Family entertainment center in Taguig, Philippines

KidZania Manila was an indoor family entertainment center in Bonifacio Global City, Taguig, Metro Manila, Philippines. It was an ABS-CBN Corporation-owned franchise of KidZania, a Mexican chain of family entertainment centers which allowed children aged 4 to 14 to work in adult jobs and earn currency. KidZania Manila was opened to the general public on August 7, 2015, making it the 11th KidZania in Asia and the 20th in the world. It was closed permanently on August 31, 2020, after five years, due to the losses amid the COVID-19 pandemic in the country. As of 2025, the former location of KidZania Manila is currently occupied by The Street at BGC, owned by MCC Space Development Inc.

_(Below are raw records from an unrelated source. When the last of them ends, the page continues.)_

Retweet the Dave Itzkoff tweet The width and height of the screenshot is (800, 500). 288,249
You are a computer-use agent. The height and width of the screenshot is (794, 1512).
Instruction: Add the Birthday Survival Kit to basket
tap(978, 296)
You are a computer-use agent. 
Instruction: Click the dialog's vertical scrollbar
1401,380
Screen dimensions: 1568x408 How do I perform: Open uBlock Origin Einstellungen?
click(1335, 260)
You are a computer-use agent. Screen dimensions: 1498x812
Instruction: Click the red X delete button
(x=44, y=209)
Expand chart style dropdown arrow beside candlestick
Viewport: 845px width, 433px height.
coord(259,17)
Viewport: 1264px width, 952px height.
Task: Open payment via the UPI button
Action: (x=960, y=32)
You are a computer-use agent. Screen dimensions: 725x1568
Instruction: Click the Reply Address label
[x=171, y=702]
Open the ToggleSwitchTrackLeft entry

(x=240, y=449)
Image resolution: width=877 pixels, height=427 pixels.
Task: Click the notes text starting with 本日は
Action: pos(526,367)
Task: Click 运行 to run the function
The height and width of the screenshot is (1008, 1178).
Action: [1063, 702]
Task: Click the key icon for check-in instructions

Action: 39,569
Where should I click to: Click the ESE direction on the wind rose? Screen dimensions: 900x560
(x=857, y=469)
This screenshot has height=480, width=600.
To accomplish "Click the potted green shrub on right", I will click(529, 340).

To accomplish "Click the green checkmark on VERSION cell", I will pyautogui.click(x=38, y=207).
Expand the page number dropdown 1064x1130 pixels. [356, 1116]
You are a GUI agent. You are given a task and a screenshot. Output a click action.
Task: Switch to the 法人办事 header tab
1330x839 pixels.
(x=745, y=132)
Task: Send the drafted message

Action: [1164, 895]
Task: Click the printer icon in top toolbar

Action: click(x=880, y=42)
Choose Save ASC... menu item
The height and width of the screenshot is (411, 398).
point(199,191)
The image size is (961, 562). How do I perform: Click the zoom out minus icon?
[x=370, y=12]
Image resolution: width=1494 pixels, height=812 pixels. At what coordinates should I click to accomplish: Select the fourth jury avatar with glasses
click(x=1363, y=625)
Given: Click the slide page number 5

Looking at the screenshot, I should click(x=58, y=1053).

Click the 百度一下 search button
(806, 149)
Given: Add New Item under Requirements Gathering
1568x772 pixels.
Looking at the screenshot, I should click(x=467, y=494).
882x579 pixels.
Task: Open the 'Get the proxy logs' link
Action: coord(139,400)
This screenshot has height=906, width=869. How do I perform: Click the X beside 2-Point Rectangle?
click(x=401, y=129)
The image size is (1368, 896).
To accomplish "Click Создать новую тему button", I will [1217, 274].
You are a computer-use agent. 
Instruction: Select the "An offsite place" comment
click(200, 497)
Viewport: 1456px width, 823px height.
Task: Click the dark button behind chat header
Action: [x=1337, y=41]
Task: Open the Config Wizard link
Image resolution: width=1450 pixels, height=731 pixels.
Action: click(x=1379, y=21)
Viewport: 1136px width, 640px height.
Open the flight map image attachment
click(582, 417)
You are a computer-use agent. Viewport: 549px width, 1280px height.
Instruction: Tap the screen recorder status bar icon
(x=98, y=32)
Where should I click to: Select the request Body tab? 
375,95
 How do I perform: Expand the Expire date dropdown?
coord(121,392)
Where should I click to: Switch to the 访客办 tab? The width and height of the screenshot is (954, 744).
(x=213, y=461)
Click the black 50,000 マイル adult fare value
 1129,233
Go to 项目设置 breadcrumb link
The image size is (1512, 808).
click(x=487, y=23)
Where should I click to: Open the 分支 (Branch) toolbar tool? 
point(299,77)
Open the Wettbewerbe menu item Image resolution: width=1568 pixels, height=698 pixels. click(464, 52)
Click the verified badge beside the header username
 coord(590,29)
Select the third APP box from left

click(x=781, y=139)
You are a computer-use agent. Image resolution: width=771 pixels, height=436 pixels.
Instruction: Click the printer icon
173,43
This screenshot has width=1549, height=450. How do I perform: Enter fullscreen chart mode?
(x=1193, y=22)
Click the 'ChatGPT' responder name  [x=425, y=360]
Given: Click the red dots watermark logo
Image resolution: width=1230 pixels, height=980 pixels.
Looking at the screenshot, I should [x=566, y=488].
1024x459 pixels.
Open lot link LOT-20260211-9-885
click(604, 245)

KidZania Manila formerly featured the front fuselage of a McDonnell Douglas DC-9 airplane, formerly operated by Northwest Airlines, as evidenced by the fleet number. It was repainted in Cebu Pacific colors and contained multiple flight simulators inside for the pilot job.

The nose of the plane protruded out of the building at a diagonal angle, with the rest of the aircraft inside the structure. The aircraft has since been removed.

==Awards==
KidZania Manila, together with its PR agency, Strategic Works, Inc., won two Anvil Awards in 2017.